Chinese financial services professionals looking for an opportunity outside of the mainland are more likely to turn to Hong Kong than London and New York these days, but visa requirements are becoming an increasing headache for those hoping to make the switch.

“We negotiated with Hong Kong immigration for over two months,” says one bank HR professional in the city. “They kept asking questions and delayed the process. We really don’t understand what is the headache in the application.”

The issue is really, however, quite simple – and surprising for a location so dependent on expat talent – they want to make sure that local candidates aren’t overlooked.

“For a youth without actual work experience, it is hard to convince the Immigration Department why a junior from overseas is better than one hired locally, or why the bank cannot hire one with similar qualifications — also without work experience — from Hong Kong, ” comments Jade Tang, a Hong Kong-based immigration lawyer at Oldham, Li & Nie, a law firm.

Fresh graduates, or indeed junior bankers with less than three years’ experience, have been rejected many times, according to another HR manager. “It’s to do with the job and pay level of the post.
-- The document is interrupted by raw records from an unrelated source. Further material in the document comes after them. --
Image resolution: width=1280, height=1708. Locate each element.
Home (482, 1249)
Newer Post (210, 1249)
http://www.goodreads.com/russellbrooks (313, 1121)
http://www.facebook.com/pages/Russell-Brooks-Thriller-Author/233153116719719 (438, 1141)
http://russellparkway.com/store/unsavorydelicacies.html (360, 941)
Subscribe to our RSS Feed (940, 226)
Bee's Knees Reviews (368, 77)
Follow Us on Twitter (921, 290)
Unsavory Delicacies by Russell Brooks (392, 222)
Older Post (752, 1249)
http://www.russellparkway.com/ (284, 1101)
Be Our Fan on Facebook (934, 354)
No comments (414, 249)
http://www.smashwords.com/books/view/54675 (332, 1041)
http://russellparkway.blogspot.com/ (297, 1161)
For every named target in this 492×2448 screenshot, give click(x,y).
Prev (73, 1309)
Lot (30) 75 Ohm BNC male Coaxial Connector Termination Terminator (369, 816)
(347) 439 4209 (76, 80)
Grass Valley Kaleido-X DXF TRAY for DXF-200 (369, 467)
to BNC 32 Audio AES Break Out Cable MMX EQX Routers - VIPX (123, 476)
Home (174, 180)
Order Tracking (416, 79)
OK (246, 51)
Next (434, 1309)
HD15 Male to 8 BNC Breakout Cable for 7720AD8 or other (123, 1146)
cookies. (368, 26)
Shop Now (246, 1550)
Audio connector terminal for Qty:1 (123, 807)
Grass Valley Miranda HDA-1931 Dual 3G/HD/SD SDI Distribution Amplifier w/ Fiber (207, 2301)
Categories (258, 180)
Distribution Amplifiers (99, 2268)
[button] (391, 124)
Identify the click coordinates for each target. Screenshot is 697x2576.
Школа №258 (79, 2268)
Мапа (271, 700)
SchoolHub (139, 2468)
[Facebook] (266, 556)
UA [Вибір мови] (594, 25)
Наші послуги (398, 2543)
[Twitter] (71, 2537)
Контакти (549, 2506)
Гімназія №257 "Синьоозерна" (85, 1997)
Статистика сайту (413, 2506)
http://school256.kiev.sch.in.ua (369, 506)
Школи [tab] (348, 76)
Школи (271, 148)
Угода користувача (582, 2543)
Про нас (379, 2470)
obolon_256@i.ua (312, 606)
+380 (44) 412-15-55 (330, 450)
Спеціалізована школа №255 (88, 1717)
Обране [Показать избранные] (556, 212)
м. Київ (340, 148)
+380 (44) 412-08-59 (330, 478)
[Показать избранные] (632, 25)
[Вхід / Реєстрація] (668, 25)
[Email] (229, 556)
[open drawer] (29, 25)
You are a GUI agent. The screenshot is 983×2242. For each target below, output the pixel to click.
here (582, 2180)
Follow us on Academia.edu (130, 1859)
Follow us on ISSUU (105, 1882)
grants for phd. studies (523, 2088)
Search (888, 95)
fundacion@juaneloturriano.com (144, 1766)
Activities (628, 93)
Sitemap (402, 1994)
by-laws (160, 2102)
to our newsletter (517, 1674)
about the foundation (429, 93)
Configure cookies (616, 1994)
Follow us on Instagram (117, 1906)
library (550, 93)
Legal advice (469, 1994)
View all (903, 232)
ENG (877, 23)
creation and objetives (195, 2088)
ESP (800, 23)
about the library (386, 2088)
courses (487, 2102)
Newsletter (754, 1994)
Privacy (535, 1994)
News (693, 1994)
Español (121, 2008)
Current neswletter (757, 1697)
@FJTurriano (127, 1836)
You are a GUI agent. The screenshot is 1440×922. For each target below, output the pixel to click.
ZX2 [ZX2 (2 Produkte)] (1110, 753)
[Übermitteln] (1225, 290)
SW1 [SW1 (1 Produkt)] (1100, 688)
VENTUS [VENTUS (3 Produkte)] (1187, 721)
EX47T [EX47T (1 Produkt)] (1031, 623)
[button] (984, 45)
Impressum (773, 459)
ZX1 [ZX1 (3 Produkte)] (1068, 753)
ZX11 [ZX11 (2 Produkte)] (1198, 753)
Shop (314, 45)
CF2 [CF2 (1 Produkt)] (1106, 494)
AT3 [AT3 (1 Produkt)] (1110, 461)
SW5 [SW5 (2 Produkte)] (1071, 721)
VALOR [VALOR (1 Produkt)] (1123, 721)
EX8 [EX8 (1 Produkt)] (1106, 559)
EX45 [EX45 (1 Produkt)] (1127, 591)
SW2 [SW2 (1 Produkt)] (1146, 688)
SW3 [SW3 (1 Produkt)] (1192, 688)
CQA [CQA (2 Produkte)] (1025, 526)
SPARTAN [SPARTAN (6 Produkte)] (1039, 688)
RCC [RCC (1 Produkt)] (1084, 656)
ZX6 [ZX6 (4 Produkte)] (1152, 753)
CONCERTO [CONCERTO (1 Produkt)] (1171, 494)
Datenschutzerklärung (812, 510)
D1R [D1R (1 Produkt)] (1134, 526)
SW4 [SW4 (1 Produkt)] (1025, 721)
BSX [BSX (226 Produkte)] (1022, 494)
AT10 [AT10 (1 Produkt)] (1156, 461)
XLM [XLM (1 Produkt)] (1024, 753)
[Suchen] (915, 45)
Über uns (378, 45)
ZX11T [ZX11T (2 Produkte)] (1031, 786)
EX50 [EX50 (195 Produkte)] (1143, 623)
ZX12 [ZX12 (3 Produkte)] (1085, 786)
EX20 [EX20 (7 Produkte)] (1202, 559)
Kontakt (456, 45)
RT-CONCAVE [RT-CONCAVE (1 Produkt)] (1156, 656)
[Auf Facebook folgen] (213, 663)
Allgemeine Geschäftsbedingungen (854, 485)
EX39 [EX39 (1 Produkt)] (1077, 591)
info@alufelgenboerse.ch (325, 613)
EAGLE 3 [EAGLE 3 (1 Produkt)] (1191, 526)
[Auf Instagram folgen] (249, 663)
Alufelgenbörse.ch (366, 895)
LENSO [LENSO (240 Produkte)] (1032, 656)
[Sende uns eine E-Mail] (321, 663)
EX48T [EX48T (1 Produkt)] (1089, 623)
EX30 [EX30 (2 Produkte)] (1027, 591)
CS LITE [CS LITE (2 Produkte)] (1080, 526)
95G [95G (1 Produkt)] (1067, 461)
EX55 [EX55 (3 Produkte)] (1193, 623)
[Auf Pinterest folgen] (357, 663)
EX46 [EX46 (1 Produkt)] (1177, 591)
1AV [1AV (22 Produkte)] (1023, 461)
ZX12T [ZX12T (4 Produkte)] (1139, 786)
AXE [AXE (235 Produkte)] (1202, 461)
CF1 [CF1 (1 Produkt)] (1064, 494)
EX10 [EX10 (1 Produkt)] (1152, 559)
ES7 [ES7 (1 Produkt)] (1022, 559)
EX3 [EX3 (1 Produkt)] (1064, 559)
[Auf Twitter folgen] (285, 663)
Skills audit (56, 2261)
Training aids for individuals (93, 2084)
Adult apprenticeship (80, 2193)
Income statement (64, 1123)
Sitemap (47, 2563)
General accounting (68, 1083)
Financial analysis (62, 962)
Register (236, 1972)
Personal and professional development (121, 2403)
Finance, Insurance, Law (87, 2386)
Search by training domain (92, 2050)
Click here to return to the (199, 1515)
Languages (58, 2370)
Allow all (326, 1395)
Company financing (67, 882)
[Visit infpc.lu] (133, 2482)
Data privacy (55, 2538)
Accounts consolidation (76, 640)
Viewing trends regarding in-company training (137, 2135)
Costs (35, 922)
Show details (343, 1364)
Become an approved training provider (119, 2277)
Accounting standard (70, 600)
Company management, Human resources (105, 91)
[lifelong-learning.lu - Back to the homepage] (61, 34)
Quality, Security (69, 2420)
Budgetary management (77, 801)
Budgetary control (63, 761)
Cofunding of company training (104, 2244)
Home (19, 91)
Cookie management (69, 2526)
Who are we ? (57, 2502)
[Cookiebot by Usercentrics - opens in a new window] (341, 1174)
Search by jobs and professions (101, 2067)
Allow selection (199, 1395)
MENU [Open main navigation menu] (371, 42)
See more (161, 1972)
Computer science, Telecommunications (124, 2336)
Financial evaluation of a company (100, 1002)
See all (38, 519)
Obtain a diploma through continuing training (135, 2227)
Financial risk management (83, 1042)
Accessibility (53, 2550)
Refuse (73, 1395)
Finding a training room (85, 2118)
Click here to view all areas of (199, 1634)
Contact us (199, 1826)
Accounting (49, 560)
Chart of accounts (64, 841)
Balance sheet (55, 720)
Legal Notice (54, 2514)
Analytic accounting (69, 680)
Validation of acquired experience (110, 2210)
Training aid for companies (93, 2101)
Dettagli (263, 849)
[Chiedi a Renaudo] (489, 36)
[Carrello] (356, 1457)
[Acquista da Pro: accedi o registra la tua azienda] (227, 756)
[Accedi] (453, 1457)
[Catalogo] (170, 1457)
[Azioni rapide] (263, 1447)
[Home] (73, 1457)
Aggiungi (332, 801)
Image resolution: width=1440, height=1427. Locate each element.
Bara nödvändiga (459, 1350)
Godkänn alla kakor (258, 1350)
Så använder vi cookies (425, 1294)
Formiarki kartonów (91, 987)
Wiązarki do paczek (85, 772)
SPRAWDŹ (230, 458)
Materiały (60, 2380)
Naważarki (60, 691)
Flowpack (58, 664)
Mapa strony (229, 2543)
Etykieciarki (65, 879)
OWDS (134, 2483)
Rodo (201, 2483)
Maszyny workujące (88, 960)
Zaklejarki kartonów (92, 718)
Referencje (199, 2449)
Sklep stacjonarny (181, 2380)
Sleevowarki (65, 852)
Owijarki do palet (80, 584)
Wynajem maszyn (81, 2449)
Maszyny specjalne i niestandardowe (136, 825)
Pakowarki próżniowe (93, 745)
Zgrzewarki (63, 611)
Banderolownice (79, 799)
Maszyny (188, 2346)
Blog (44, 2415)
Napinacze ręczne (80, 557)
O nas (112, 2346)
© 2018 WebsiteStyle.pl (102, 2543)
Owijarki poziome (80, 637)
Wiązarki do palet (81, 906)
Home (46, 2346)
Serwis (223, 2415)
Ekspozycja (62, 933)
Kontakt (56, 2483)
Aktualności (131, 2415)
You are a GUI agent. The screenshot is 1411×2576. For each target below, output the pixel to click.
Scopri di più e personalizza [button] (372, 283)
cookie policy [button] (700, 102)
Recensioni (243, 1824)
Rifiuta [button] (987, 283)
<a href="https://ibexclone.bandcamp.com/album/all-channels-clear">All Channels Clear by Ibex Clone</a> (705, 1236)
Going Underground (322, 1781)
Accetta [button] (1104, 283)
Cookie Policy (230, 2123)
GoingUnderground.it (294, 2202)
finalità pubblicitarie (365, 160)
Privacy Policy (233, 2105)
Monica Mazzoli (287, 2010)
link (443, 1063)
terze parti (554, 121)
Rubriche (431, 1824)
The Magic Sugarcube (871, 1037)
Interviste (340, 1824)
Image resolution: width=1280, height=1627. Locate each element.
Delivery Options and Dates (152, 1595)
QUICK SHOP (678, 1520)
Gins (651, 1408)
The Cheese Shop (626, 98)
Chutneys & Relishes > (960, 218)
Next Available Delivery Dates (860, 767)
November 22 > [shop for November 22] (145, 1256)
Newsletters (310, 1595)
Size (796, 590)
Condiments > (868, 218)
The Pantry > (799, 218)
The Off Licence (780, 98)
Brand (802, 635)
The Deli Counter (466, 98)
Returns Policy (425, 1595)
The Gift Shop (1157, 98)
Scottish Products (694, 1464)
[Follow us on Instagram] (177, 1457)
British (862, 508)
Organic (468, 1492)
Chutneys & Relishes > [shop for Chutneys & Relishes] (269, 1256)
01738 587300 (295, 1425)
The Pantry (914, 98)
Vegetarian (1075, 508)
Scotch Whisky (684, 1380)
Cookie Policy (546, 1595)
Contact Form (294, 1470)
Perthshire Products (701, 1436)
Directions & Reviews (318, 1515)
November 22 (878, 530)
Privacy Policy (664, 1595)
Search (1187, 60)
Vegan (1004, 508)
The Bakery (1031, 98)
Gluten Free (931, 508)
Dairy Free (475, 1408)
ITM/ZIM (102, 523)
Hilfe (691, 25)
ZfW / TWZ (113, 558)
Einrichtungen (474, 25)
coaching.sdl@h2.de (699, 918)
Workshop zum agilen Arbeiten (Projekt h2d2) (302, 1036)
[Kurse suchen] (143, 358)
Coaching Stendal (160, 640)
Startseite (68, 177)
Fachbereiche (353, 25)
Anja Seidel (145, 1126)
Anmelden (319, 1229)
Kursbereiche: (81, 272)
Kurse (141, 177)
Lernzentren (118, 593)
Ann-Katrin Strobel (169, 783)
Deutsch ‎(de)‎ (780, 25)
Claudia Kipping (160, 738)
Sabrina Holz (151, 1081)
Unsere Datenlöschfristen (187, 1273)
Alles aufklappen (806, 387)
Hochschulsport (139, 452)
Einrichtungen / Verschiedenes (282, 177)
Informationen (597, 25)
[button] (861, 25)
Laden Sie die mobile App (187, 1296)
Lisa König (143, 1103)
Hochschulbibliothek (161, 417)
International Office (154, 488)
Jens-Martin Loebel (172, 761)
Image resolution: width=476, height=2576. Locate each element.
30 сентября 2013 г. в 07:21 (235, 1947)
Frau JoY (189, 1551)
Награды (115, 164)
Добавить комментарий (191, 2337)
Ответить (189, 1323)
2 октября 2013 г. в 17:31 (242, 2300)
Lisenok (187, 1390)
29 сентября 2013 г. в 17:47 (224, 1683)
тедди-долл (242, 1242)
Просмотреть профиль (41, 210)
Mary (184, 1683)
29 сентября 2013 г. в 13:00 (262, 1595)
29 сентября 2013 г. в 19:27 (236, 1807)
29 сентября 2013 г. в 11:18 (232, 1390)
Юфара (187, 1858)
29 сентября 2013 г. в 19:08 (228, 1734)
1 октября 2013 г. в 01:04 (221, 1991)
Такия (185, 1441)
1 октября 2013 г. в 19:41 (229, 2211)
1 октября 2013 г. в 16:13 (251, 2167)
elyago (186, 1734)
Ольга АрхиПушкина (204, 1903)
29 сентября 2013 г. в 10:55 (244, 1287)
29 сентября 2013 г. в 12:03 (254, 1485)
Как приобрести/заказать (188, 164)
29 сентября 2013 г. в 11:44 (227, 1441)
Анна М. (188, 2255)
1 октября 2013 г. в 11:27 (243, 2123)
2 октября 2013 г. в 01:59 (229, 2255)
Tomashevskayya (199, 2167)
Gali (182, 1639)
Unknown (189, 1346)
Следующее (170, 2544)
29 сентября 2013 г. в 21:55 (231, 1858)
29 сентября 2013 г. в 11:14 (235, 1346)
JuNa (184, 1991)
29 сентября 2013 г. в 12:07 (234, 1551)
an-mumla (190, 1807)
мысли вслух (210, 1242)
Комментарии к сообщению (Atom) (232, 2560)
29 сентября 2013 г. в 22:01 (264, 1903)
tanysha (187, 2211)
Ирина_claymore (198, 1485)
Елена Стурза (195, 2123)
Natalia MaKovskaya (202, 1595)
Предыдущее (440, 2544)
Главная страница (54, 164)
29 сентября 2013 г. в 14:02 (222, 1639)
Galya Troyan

Immigration might ask: ‘why can’t you hire this position in Hong Kong’?,” he says, “I think it’s mainly about retaining job opportunities for local Hong Kong employment.”

Those studying in Hong Kong who try to find a job after graduation seem to be in a better position, because they can apply for a scheme called Immigration Arrangements for Non-local Graduates (IANG), which gives them one year’s grace to look for a job. Unlike some other visa schemes, IANG doesn’t require the applicant to have a job offer at the time of applying. And given that universities in Hong Kong nowadays admits a huge number of Mainland Chinese students, the IANG “has become a gateway for young Mainland Chinese talents to work in Hong Kong,” as one HR manager puts it.

Then there’s the Admission Scheme for Mainland Talents and Professionals (ASMTP), a programme that allows Mainland Chinese people with special skills, knowledge and extensive experience to work in Hong Kong in positions that are not easily filled by locals.

Unfortunately, it’s even harder for those from outside Mainland China to secure a Hong Kong job, according to HR managers we’ve spoken to. One South Korean banker was given two options in the end: either register for a master program with a university in Hong Kong, so that one year later he would be covered by IANG or marry a Hong Kong girl so that he could apply for a dependent visa, which is generally quicker to process.

This was a serious piece of advice from a serious HR manager.

In the end, according to the HR manager who handled this case, the South Korean banker took the choice to marry a Hong Kong girl, and got his dependent visa in a month’s time.

So, for young bankers in similar situations, perhaps it’s wise to squeeze out some time for romance out of a hugely busy schedule. It may come in handy.